Gli enti regolatori della California e del Delaware, rispettivamente dove OpenAI ha sede e dove è costituita, stanno monitorando i colloqui e la proposta di transizione da organizzazione non-profit a PBC.

Elon Musk, uno dei membri fondatori di OpenAI, ha guidato la protesta contro la proposta di transizione a scopo di lucro, criticando apertamente la leadership di OpenAI e addirittura avviando un'azione legale per impedire la ristrutturazione proposta dall'azienda.

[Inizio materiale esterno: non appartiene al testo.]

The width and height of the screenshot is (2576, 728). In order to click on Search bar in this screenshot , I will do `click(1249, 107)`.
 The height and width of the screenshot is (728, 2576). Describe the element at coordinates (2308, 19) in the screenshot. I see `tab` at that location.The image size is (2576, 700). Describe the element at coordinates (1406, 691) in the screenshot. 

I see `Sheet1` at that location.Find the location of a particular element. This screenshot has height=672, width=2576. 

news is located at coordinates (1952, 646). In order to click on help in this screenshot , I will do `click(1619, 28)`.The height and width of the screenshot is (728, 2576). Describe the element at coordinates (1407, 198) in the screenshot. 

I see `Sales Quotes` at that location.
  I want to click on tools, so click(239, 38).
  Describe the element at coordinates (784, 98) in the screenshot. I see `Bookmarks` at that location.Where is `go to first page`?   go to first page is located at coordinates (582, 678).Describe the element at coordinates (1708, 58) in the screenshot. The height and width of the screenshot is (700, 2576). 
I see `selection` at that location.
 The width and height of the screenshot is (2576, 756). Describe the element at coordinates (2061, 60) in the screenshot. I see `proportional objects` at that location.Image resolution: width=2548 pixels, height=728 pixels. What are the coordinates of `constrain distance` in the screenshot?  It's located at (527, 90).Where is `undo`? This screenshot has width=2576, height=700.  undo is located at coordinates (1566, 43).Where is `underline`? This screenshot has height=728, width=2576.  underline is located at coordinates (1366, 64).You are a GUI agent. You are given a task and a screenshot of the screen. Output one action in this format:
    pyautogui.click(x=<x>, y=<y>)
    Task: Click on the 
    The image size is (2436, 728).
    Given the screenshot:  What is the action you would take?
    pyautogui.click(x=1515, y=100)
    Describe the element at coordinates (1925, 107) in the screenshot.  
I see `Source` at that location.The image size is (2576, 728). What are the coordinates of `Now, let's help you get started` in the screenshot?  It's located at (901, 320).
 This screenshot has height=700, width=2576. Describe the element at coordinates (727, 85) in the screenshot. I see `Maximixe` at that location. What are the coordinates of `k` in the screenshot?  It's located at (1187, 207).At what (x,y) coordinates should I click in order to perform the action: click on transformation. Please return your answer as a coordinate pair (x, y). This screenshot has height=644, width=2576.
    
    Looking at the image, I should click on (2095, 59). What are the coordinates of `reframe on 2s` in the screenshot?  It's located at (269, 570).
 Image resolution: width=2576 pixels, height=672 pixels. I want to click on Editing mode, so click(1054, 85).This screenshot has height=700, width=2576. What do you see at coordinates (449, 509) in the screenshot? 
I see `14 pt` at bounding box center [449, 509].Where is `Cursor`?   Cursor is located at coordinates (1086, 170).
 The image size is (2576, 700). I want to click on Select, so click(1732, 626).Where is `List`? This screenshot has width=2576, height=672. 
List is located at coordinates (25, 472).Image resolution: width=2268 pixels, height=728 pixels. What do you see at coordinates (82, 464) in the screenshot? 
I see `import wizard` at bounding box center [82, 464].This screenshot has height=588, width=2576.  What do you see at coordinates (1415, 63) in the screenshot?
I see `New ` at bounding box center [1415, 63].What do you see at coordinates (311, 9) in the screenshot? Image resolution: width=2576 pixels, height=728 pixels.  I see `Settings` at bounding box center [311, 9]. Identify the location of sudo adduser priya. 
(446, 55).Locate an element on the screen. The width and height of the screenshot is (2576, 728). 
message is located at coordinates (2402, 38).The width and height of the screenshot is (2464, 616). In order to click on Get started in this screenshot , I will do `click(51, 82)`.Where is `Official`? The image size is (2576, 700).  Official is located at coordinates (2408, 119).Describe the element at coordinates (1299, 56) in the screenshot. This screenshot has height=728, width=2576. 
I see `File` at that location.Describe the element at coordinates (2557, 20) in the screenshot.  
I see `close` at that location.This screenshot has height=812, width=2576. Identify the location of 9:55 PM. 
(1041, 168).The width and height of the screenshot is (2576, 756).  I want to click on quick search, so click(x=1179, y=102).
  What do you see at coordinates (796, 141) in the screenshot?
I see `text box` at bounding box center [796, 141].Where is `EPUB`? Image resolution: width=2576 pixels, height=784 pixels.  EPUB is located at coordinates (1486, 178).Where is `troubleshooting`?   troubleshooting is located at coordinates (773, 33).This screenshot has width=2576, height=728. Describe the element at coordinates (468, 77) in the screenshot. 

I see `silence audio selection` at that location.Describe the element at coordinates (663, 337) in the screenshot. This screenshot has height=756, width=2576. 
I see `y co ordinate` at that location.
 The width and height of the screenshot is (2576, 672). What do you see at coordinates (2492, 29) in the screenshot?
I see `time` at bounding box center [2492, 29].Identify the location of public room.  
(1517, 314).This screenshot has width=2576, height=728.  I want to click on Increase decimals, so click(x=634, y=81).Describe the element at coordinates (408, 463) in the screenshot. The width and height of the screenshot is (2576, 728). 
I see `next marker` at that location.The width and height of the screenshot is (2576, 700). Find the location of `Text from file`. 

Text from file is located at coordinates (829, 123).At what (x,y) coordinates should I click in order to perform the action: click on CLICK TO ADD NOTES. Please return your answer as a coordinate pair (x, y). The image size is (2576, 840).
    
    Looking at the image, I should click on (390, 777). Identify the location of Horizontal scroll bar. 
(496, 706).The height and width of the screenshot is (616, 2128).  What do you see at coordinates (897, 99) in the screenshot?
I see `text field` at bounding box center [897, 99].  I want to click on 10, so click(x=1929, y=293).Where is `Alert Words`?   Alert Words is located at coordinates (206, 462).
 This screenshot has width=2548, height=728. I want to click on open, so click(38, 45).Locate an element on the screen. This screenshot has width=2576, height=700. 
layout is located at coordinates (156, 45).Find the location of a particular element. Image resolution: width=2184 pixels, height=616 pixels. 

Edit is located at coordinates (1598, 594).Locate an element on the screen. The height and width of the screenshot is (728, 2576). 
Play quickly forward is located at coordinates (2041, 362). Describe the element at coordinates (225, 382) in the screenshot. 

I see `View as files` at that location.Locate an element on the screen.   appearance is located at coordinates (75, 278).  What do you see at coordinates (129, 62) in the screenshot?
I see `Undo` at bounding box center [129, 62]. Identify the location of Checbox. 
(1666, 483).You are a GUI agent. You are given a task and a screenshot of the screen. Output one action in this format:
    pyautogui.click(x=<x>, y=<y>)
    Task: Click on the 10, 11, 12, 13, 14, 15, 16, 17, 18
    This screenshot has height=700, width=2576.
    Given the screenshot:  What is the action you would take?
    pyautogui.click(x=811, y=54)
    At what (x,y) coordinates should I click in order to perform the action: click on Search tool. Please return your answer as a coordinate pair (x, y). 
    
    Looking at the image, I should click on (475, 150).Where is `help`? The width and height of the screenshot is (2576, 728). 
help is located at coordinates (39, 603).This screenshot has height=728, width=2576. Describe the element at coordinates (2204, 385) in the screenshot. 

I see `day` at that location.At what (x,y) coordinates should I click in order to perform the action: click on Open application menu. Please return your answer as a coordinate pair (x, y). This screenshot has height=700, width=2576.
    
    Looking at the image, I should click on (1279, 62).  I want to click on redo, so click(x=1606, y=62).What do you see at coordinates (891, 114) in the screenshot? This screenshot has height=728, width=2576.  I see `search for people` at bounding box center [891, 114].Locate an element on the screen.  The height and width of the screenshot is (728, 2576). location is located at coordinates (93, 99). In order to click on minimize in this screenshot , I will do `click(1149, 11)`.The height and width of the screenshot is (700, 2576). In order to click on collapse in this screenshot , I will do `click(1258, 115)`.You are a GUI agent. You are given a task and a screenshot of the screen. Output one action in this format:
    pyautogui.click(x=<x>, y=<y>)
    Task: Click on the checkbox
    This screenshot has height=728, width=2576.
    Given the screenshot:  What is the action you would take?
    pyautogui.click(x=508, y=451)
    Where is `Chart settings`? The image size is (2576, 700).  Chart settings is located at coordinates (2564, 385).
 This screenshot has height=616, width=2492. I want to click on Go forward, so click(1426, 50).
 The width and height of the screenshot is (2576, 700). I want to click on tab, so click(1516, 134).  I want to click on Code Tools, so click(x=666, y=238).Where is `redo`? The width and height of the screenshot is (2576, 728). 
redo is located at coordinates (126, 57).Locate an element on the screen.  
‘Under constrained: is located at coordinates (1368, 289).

Il legame tra Microsoft e OpenAI è profondo

Con l'avanzare dei negoziati, entrambe le parti riconoscono l'elevata posta in gioco. OpenAI ha bisogno dell'infrastruttura e della portata globale di Microsoft per scalare la propria tecnologia. Microsoft, a sua volta, ha bisogno di un accesso anticipato alle innovazioni della ricerca di OpenAI per mantenere il suo vantaggio su rivali come Google e Amazon.

Il rapporto tra OpenAI e Microsoft non è stato privo di tensioni. L'anno scorso, Altman è stato brevemente estromesso dal consiglio di amministrazione di OpenAI, con Microsoft che è intervenuta offrendogli una posizione per continuare lo sviluppo dell'intelligenza artificiale. Questa mossa ha sottolineato quanto le due aziende siano diventate interconnesse.

Tuttavia, la relazione ha preso un'altra piega dopo che OpenAI si è rivolta a Oracle, un rivale di Microsoft, per una partnership per l'ambizioso progetto Stargate, in cui costruiranno l'infrastruttura informatica di OpenAI, il che è visto come un passo avanti per liberarsi dalla dipendenza da Microsoft.

Nonostante questi sviluppi, ci sono segnali che entrambe le parti siano consapevoli di poter trovare un terreno comune che possa avvantaggiare entrambi i giganti della tecnologia.